Hace mucho tiempo que dejé de ver la televisión. Lo único que he visto en los últimos meses han sido películas o series en streaming, pero desde hace unas semanas, ni siquiera puedo hacerlo, porque tengo la impresión de estar perdiendo el tiempo si no me dedico a escribir en mi proyecto. No el blog, otra cosa.
La cuestión es que nunca me han gustado las noticias. Quizás, porque mi padre nos obligaba a verlas a la hora de la comida y de la cena. Siempre me ha recordado al sermón que los curas dan en las iglesias. Sólo sirven para manipular a las masas. La mayoría de las cosas que cuentan están tergiversadas, son verdades a medias, o incluso, mentiras.
Quien esté libre de pecado, que tire la primera piedra. Yo no puedo tirarla, obviamente. He utilizado a los medios, cuando estaba en la asociación de vecinos y en el trabajo. Notas de prensa, reportajes....durante siete años, me volví una especialista de la manipulación en el buen sentido, porque nuestro objetivo era visibilizar la necesidad de recursos públicos para un barrio joven, pero si mi objetivo hubiese sido otro, aunque moralmente no lo habría hecho, podría hacerlo por capacidad, y realmente, fui consciente de lo fácil que sube la audiencia con un titular sensacionalista.
También he vivido ser calumniada en los medios de comunicación, esta vez en el mundo laboral. No podían decir mi nombre, porque soy personal técnico, pero hablaban de una gestión determinada en la que no se dijo ni una palabra cierta. Tampoco nadie me llamó para contrastar la información que estaban dando, algo que dice mucho del nivel de los medios en cuestión.

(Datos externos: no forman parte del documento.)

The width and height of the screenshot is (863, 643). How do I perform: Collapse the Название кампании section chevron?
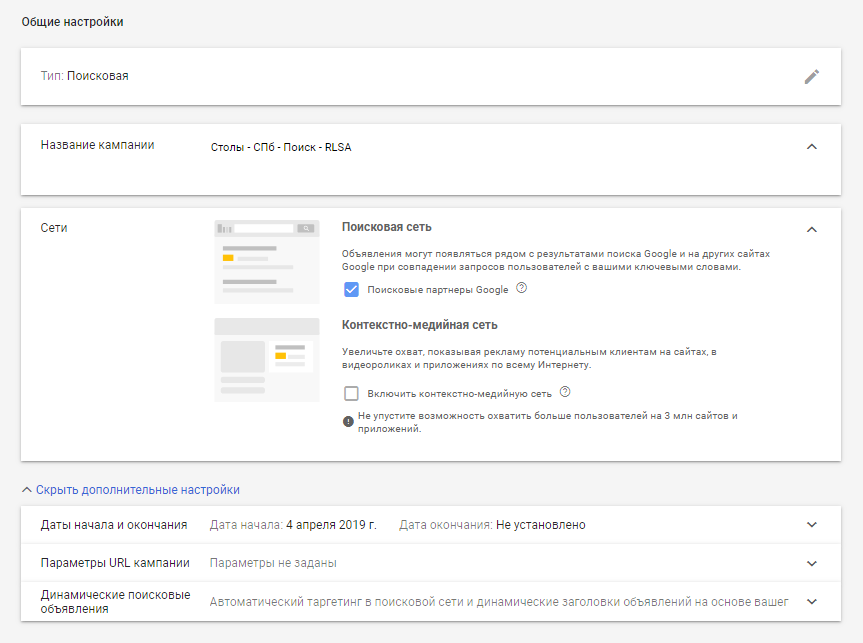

Ahora, que la sociedad está cada vez más polarizada, empujada por la política, es cuando aún más, evito ver o escuchar las noticias. Sé lo que ocurre, pero no profundizo, ni leo opiniones. Tengo una idea muy clara de lo que está pasando. Sé cuales son las intenciones de unos y de otros, y no me voy a sumar a ningún egregor, que utilice mi energía para sus propios fines. Ninguno deberíamos hacerlo.